Qué significa realmente aceptar o pagar

El modelo es simple. Un sitio web bloquea el acceso a su contenido y presenta dos opciones: “Aceptar” (lo que activa cookies de rastreo, perfiles conductuales y publicidad dirigida) o “Suscribirse” (pagar una cuota mensual, generalmente entre tres y trece euros, para navegar sin ser rastreado). No hay una tercera alternativa. Su privacidad tiene un precio.

El grupo defensor de la privacidad noyb descubrió que estos sistemas de aceptar o pagar logran tasas de consentimiento del 99 % al 99.9 %[s], mientras que estudios muestran que solo entre el 0.16 % y el 7 % de las personas realmente desean ser rastreadas. Esa brecha lo dice todo: casi nadie elige el rastreo porque lo quiere. Lo elige porque la alternativa cuesta dinero que no desea gastar en un sitio que quizá visite una sola vez.

¿Cómo llegamos aquí desde 2010?

En 2010, internet no se parecía en nada a esto. Las cookies existían, por supuesto. Llevaban presentes desde mediados de los 90, creadas como un mecanismo simple para que los servidores web distinguieran un navegador de otro[s]. Podía eliminarlas cuando quisiera. No había ventanas emergentes pidiendo su consentimiento, ni muros de pago vinculados a sus preferencias de privacidad. Simplemente navegaba.

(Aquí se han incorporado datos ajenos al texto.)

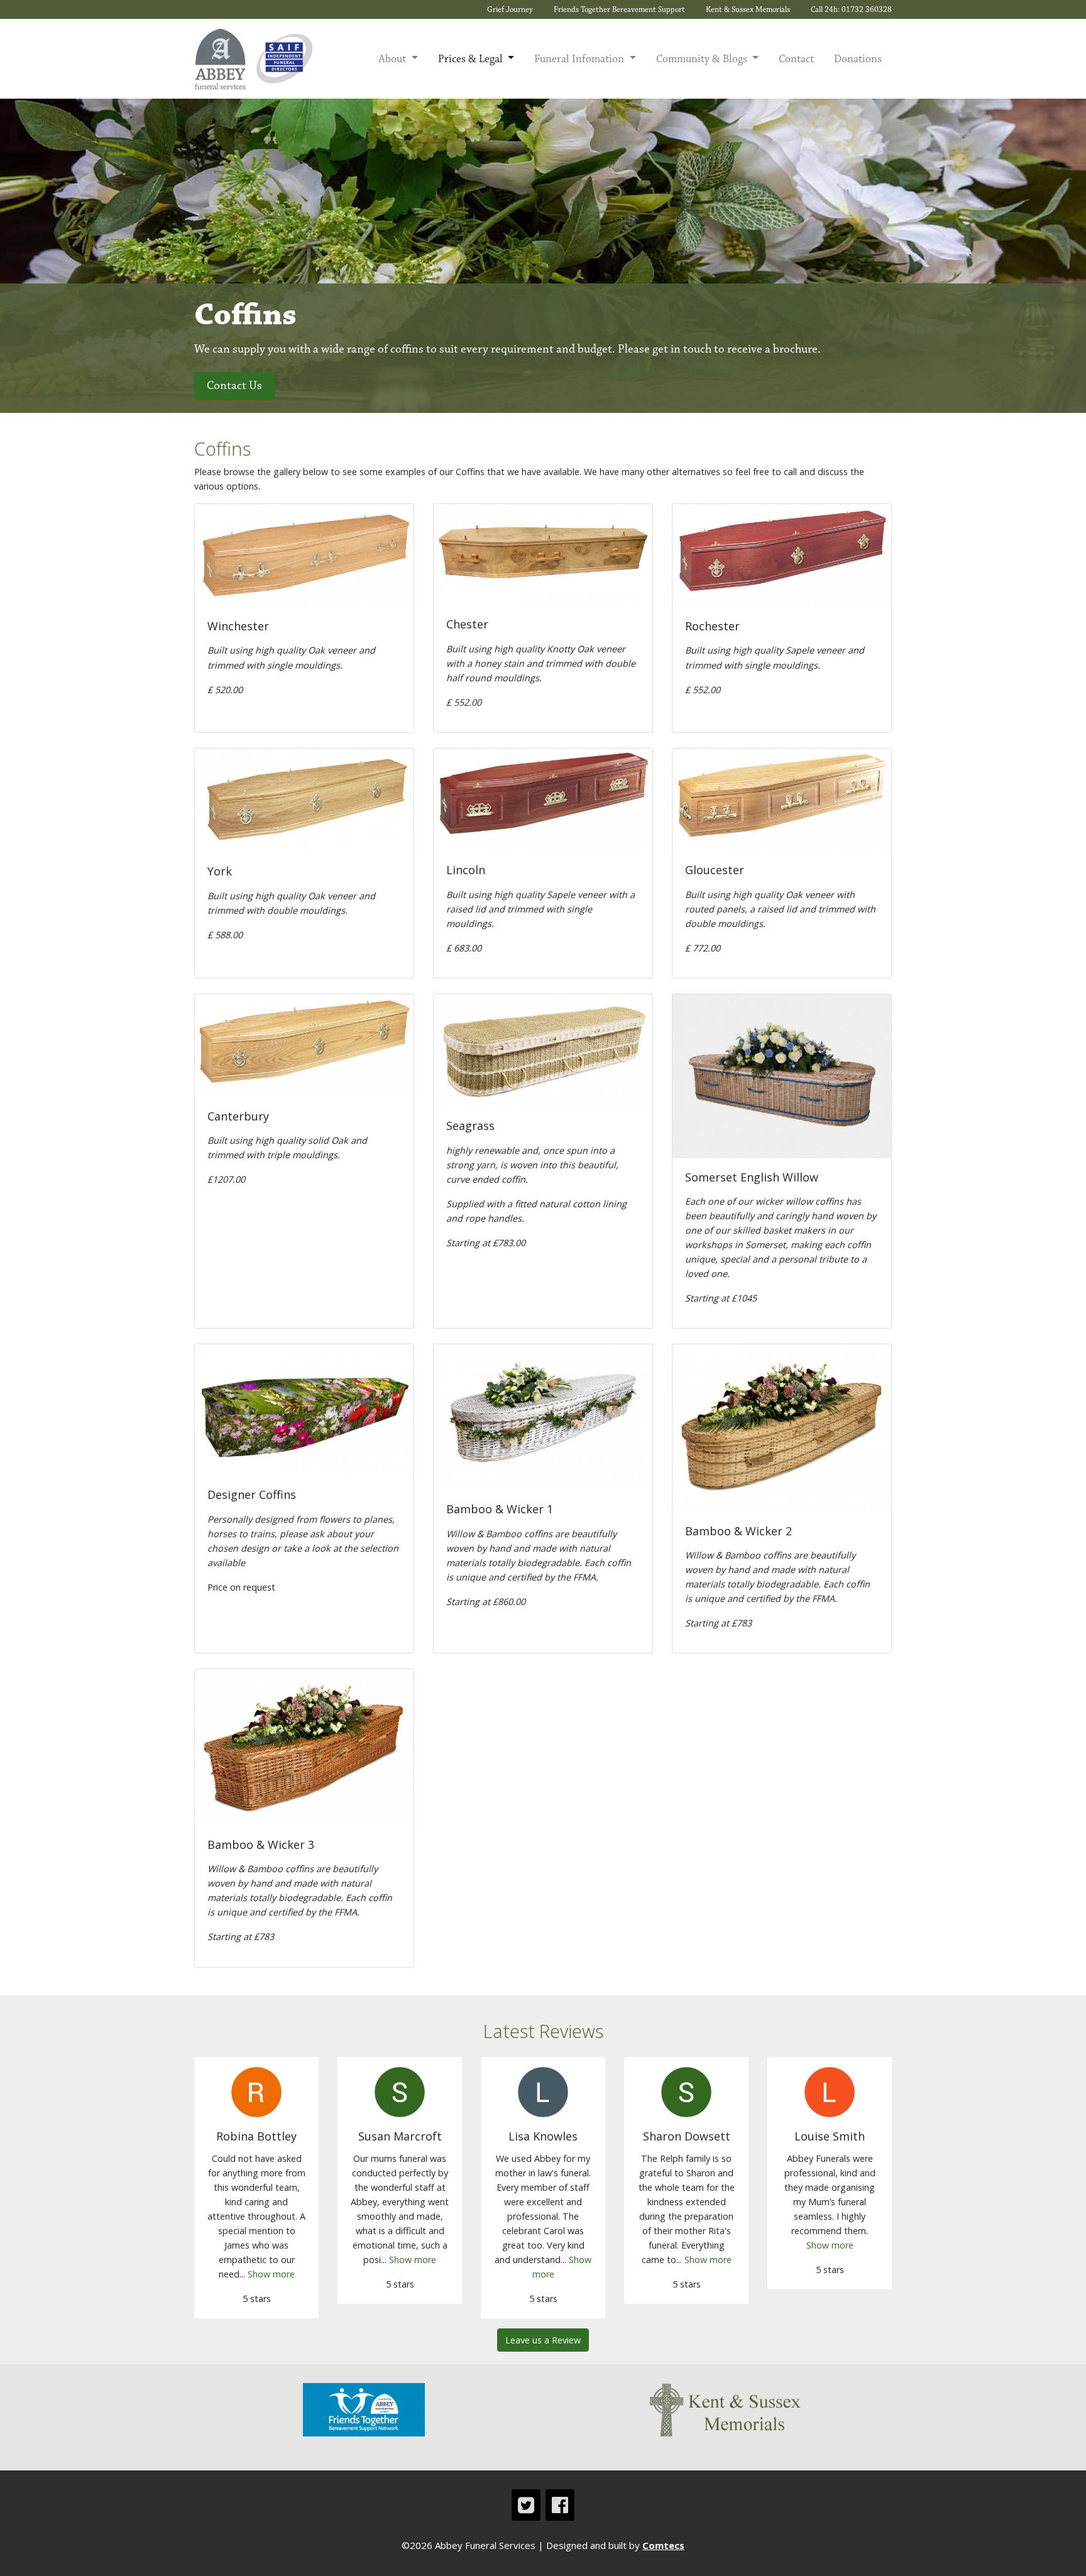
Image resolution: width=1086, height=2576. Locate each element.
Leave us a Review (543, 2340)
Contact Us (234, 385)
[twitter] (526, 2505)
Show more (271, 2274)
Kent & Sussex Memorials (748, 9)
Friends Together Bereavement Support (619, 9)
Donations (858, 59)
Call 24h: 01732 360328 (851, 9)
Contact (796, 59)
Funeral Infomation (580, 59)
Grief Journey (510, 9)
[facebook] (560, 2505)
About (393, 59)
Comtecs (663, 2545)
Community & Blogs (703, 59)
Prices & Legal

El problema comenzó con buenas intenciones. La Directiva de Privacidad Electrónica de la UE, aprobada originalmente en 2002 y modificada en 2009[s], introdujo el requisito de que los sitios web obtuvieran consentimiento antes de colocar cookies no esenciales en su dispositivo. El objetivo era proteger a las personas del rastreo invisible. El resultado fue la primera ola de banners de cookies, molestos pero que al menos ofrecían una elección genuina entre sí o no.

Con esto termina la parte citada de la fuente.